他にも素晴らしいチーズがいろいろ…!
回を追うごとに加速度を付けてぐんぐんと美味しくなっている日本のチーズたち。試食したものの中には、受賞は逃したけれども本当に素晴らしいチーズがたくさんありました。審査員の方々も選ぶのはとても悩ましかったと思います。そんな素晴らしいチーズの中から、今回たまたま私が出会ったものをいくつかご紹介します。・山羊のハイジ(三良坂フロマージュ)
珍しい山羊乳製セミハードタイプ。真ん中の黒いラインは炭によるもの。山羊乳なのに、こんな深い旨みが出せるんだ!とびっくり。そのままでも美味でしたが、溶かしてラクレットの様にしても美味しそう。
・大きい 牛鐘(ランラン・ファーム)
直径20cm以上はありそうな大きさとリング状の形が鮮烈な印象を与えてくれた「大きい 牛鐘(カウベル)」。シェーヴルの様ですが、シェーヴルで一般的な酸凝固製法による牛乳製チーズ。シェーヴル作りの第一人者であるランランファームさんだからこその、このチーズ、そしてこの品質です。適度な酸味とミルクのコク、きめ細かな舌触りと繊細な口どけ。シャンパーニュと合わせたいような、そんなエレガントさと上品さがあるチーズでした。
・フロマージュ・ド・シェーブル(古株牧場 湖華舞)
きっちりとした佇まいが目を引いたフロマージュ・ド・シェーブル。真っ白できめ細かくぎゅっと締まった中の生地は、こっくりとしたミルクのコクがとても美味しく、きれいな味。山羊の臭みなんてみじんもありません。「山羊は臭いから嫌い!」という方にこそ食べていただきたいチーズです。シェーヴルが初めてというお子さまでも、きっと「おいしい!」と言ってくれるようなチーズです。
・プチ・プレジール(共働学舎新得農場)
多くのチーズ職人を輩出し、知識・技術を後進に伝えてきた共働学舎さん。ここ無くして日本のナチュラルチーズの今は無かったと言える、国産チーズの父の様な存在で、国際レベルのチーズも沢山作り出してきました。その中から今回試食したのがプチ・プレジール。濃厚なミルク感と複雑さ、とろりと熟成したなめらかな口どけは、さすがです。
・フリル(川瀬チーズ工房)
スイスのチーズ、テット・ド・モアンヌの様に、ジロールでひらひらとフリルの様に削って食べるチーズ。美しい見た目はテット・ド・モアンヌそっくりですが、味わいはあっさりで優しく食べやすい。その違いが良いな、と思ったのですが、生産者さん曰く「もっと本家に寄せたい」そう。色々悩みながら日々試行錯誤な事を感じたチーズでした。

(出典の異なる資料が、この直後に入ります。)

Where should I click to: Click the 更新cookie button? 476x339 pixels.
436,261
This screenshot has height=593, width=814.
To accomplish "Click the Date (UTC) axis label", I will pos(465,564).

いくつかご紹介しましたが、他にも美味しいチーズは本当にたくさん!全てをご紹介出来ないのが残念です。
日本のチーズは本当にビックリするくらい美味しくなっているのですが、特にブルーチーズやシェーヴルのレベルの高さには目を見張るものがあり(実際、あまりに美味しくて目を見開いちゃったチーズもたくさん!)、本場ヨーロッパにも全く引けを取らないと感じています。
また味の進化だけでなく、ここ数年はよりオリジナリティのあるもの、テロワールを感じるもの、その作り手さんならではのもの、日本ならではのものを多く見かけるようになり、バラエティの豊かさでも進化を感じます。そういった意味でも、消費者としてはチーズを選ぶ楽しみ、チーズとワインや食べ物を合わせる楽しみも充実してきて嬉しいところです。
そうそう、ワインと言えば国産ワインもぐぐっと美味しくなってきていますね。パンも美味しいものが増えました。チーズとワインとパン。この三位一体でのレベルアップは私たちの食生活を豊かにしてくれますので、今後の国産ものにさらに期待を寄せたいと思います。